Friday, May 12, 2006

Chomsky Gets Chummy With Hezbollah

I'm not sure what to make of the flash from yesterday's Drudge Report that detailed a meeting Noam Chomsky had in Beirut with the leader of the Hezbollah. I'm hesitant not because it doesn't sound exactly like Chomsky's drivel, but because the story is not sourced and it doesn't appear elsewhere. Anyway, grain of salt.

Drudge quotes Chomsky as saying Hezbollah leader Hassan Nasrallah "has a reasoned argument and a persuasive argument" for maintaining an armed "deterrent to potential aggression." This aggression would presumably be from Israel, although the article does not state this explicitly. He also refers to the United States as "one of the leading terrorist states."

An alert reader might question Chomsky's anti-terrorism bona-fides, considering his chummy relationship with the leader of a group implicated in countless atrocities, including the 1983 Beirut barracks bombing, which killed 241 American marines. For Chomsky, "terrorism" is all a matter of perspective, an attitude that drips with irony considering that in the same interview he derides the U.S. for molding its definition of terrorism entirely to fit U.S. foreign policy goals.

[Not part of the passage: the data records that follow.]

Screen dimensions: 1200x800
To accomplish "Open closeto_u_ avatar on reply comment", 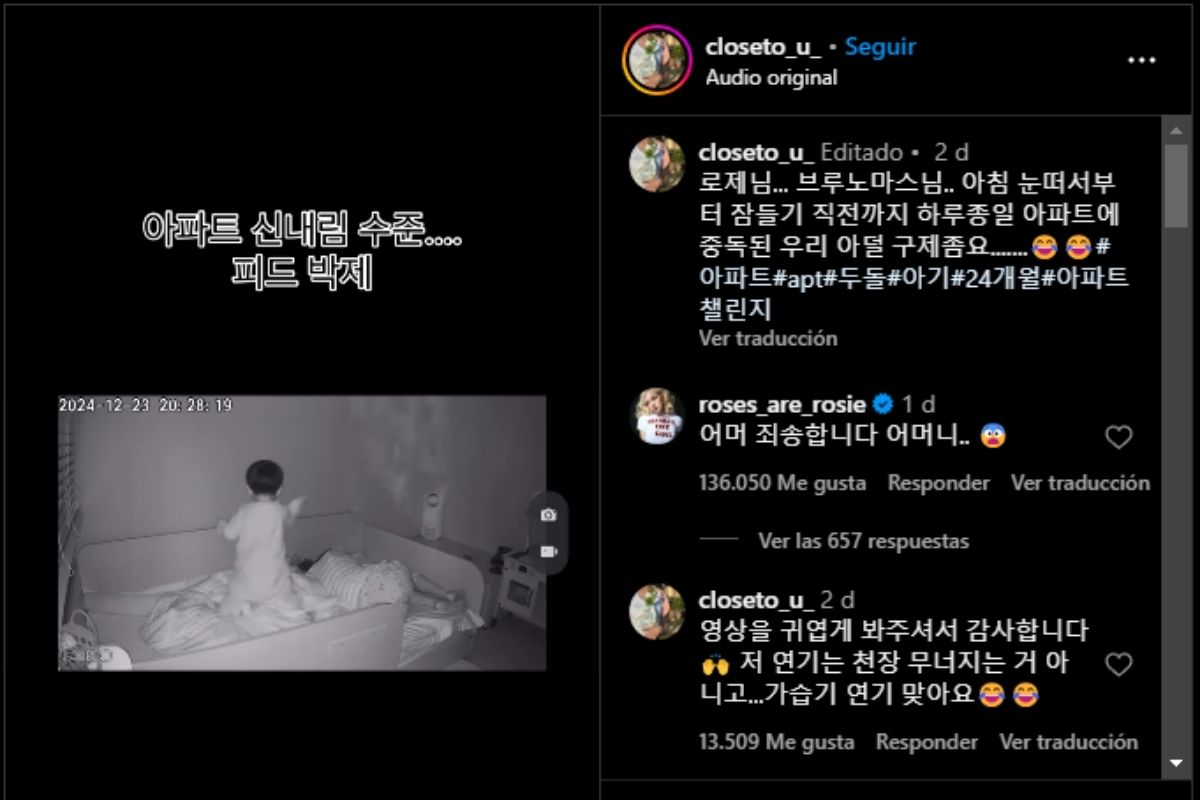I will 656,611.
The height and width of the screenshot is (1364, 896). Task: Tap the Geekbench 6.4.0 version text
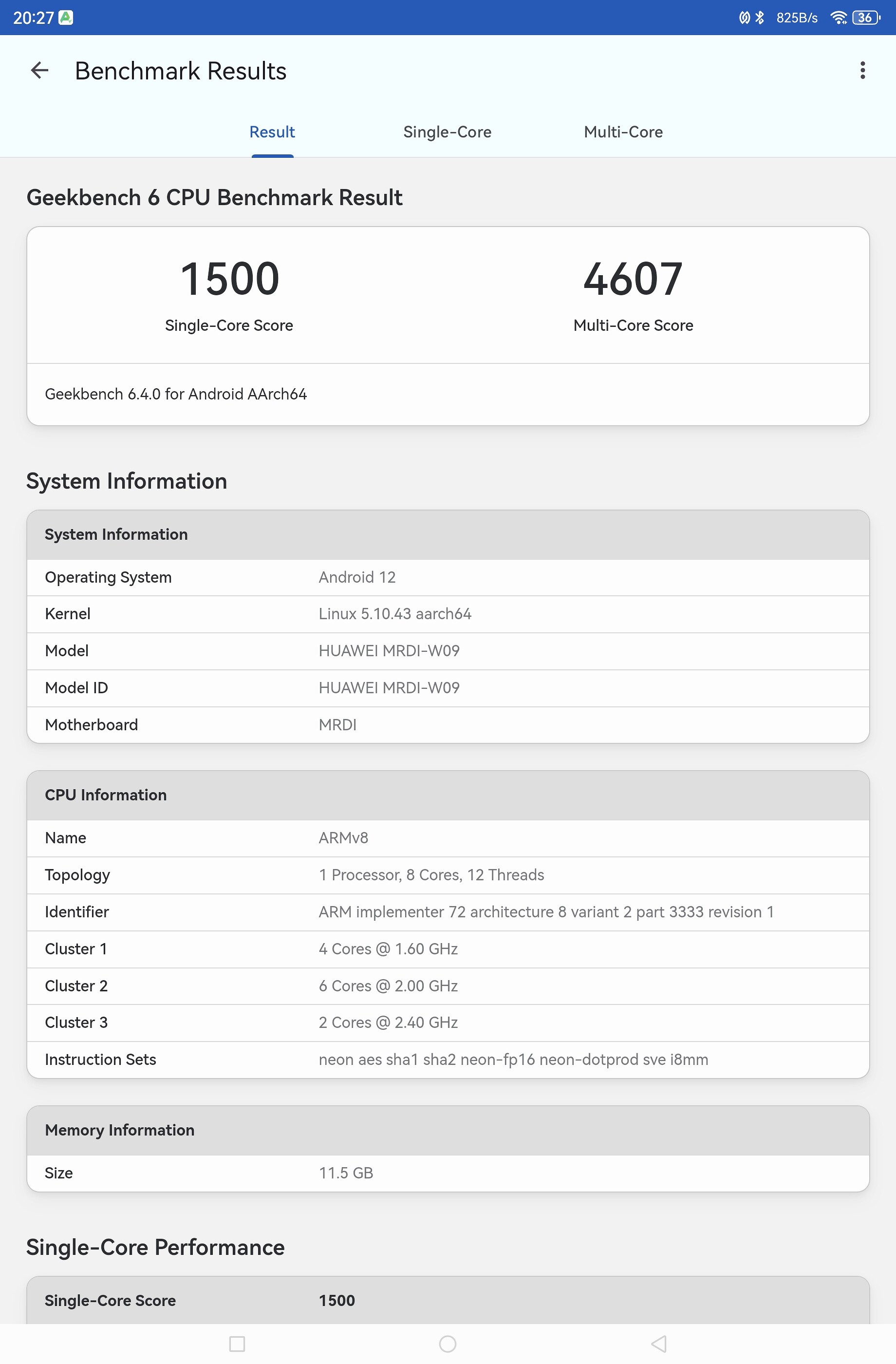(176, 394)
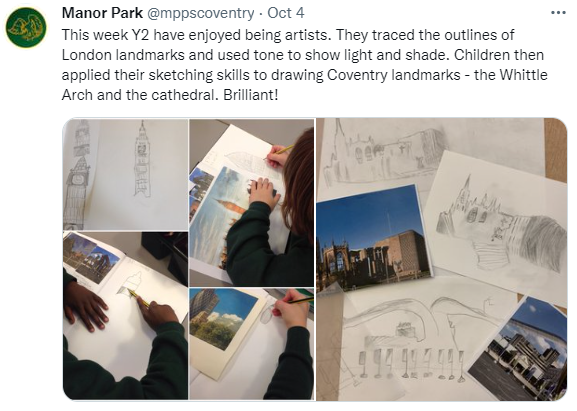Viewport: 577px width, 411px height.
Task: Open photo of child tracing Big Ben
Action: (x=252, y=203)
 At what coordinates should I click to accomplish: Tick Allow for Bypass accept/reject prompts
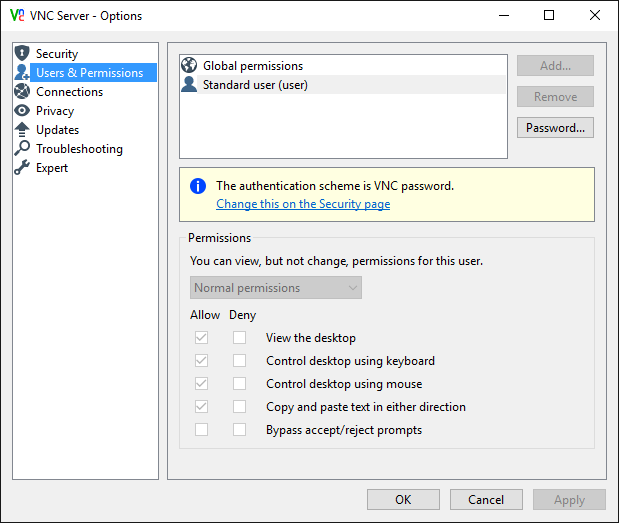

He then goes on to blast the U.S. and Israel for "threatening to attack" Iran, threats which he calls "outright violations [of] international law and of the U.N. charter." He makes no mention whatsoever of Iran's threats to "wipe Israel off the map" (or, to appease Juan Cole, "erase Israel from the page of time"). That would appear to be a violation in its own right. Instead, Chomsky merely states that "Iran is in difficulty" and blames the U.S. for any failure to reach a settlement. Not to accuse him of pandering to nutjobs, but that explanation falls a little short of the mark.

Chomsky is one of the most prolific critics of the United States as a self-serving and duplicitous power. The fact that he is incapable of seeing those exact same traits in his own reasoning speaks volumes about him as a thinker and commentator. It also explains why he's so sure he's right.